What's more, only one horse from the current 3-year-old crop will compete in each of the Triple Crown races (Kentucky Derby, Preakness and Belmont). The late-charging Impeachment finished third in each of the first two legs and will rank among the favorites in the Belmont.
"We've entered a whole new world," said Carl Nafzger, trainer of Unshaded, one of 11 3-year-olds in this year's Belmont.
That new world includes many facets, but their combined result is horses racing fewer times, depriving the sport of potentially classic matchups, such as Fusaichi Pegasus and Red Bullet in the Belmont.
Nafzger and other trainers on the Belmont Park backstretch offered numerous reasons for this reduced productivity. First and foremost, they mentioned other rich races on the calendar, such as the $1 million Haskell Invitational Handicap Aug. 6 at Monmouth Park, the $1 million Travers Stakes Aug. 26 at Saratoga and the $4 million Breeders' Cup Classic Nov. 4 at Churchill Downs.
Bobby Frankel, trainer of Aptitude, the Belmont's morning-line favorite, said he skipped the Preakness after his horse finished second in the Kentucky Derby for one simple reason. He wanted a horse for later in the year.
"Why destroy a horse just to win two out of three Triple Crown races?" Frankel said. "The Breeders' Cup has changed a lot of things. There's a $4 million race at the end of the year. You don't want to bury your horse now."

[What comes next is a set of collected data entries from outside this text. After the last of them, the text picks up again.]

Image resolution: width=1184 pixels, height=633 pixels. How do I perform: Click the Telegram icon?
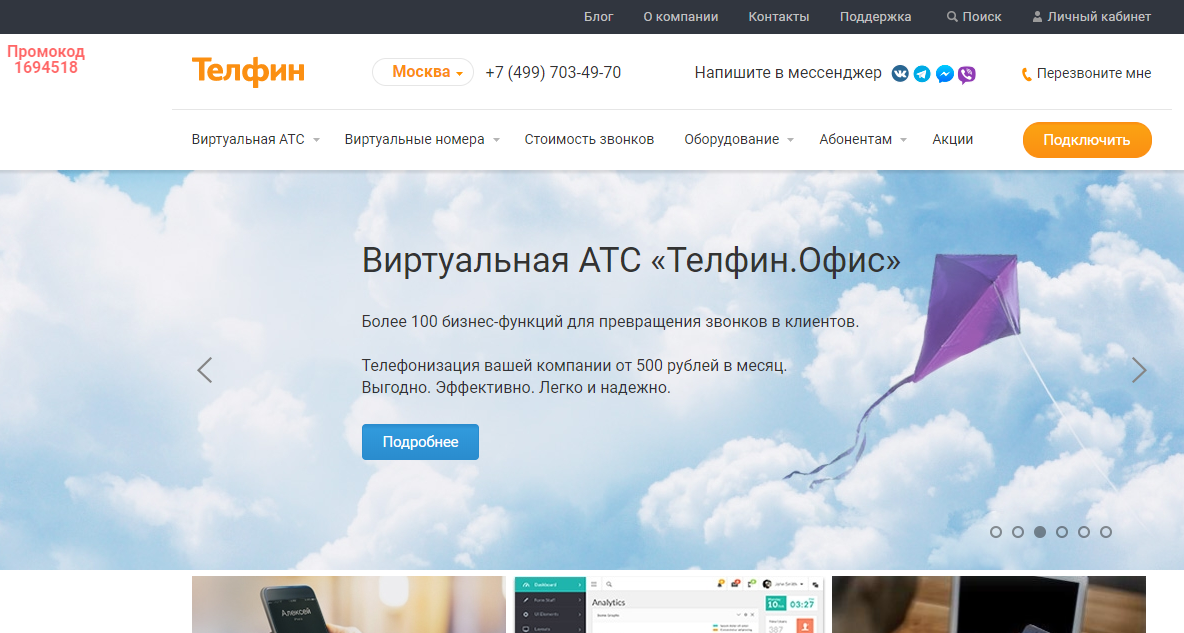(921, 73)
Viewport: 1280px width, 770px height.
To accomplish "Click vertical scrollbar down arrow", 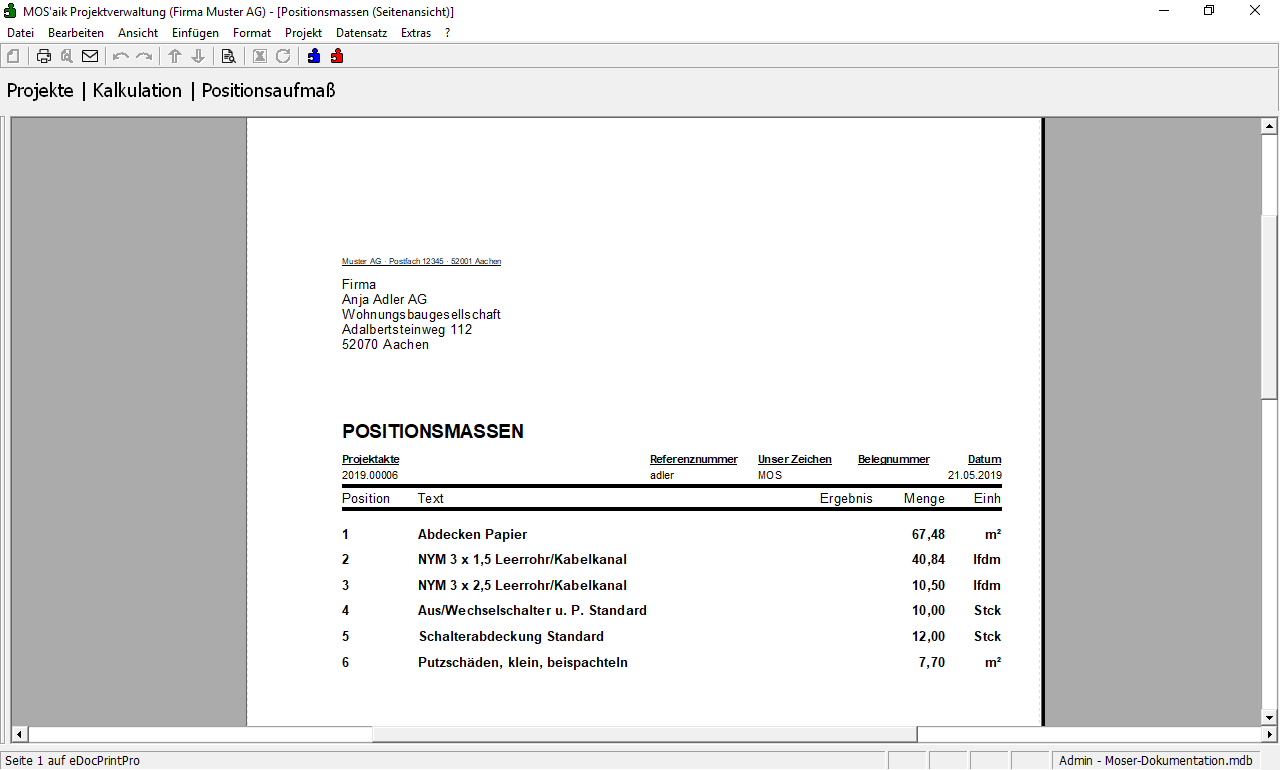I will click(x=1270, y=717).
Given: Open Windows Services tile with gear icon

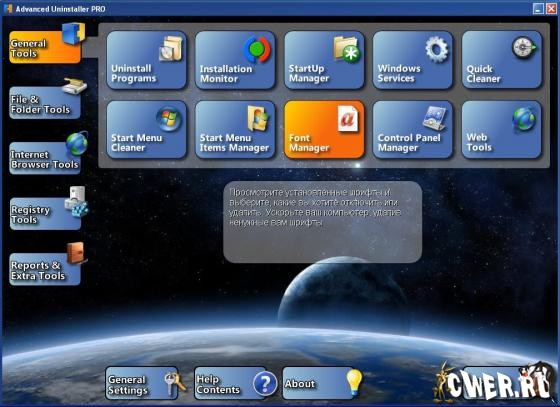Looking at the screenshot, I should tap(412, 60).
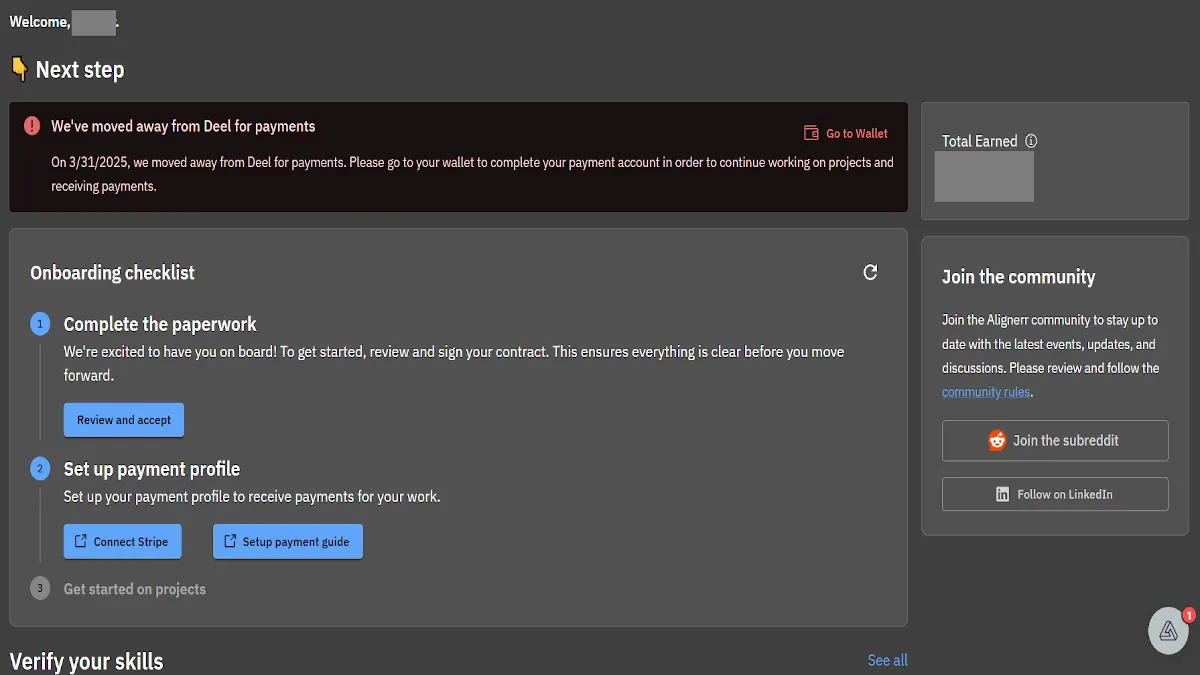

John Kimmel, trainer of Wheelaway, offered a similar explanation for withholding his colt from the Preakness. Wheelaway finished fifthin the Kentucky Derby. (In the Triple Crown series, the Kentucky Derby occurs first, followed in two weeks by the Preakness, followed in three weeks by the Belmont.)
"He's a lightly raced horse," Kimmel said. "I didn't want to knock him for a loop by running him back in two weeks. I'm looking for bigger things down the road."
D. Wayne Lukas, the modern master of Triple Crown trainers, said even the races leading to the Kentucky Derby take their toll. Traditional Derby preps such as the Florida Derby, Santa Anita Derby and Blue Grass Stakes have become so valuable and prestigious that trainers begin pushing their young 3-year-olds earlier than ever.
Also, Lukas said, races for 2-year-olds have taken on added significance as purses have increased and opportunities expanded for the youngest of racing thoroughbreds. With that has come a shift in breeding toward speed rather than endurance and soundness.
"Like on the highway," Lukas said, "speed kills."
Trainer Scotty Schulhofer, two-time winner of the Belmont and handler of this year's entrant Postponed, said that even the racing surfaces are harder in this quest for speed.
"That breaks horses down," Schulhofer said. "I think we're putting more strain on our horses than ever before."
Although many observers of racing believe that the modern thoroughbred is more fragile than its earlier counterpart, the trainers said they didn't think so. They said the factors cited above as well as year-round racing, airplane travel and the value of horses at stud were more significant.`The airplane has changed everything," Nafzger said.
Jets allow horses to travel from coast-to-coast. In the past, Nafzger said, you would enter a horse in a major race in Florida and compete mainly against horses in the area. Now, he said, you run in Florida, and the better horses from California show up.
"You don't get a breather," Nafzger said. "You'd better have your horse in peak condition for that kind of competition."
And if you train your horses for repeated peak performances, he said, you have to figure out some time to give them vacations. Twenty or 30 years ago, so few tracks raced during winter that many trainers turned out their horses for several months.
"In this day and age," Nafzger said, "when do we ever give a horse a break unless they do like they did with Red Bullet?"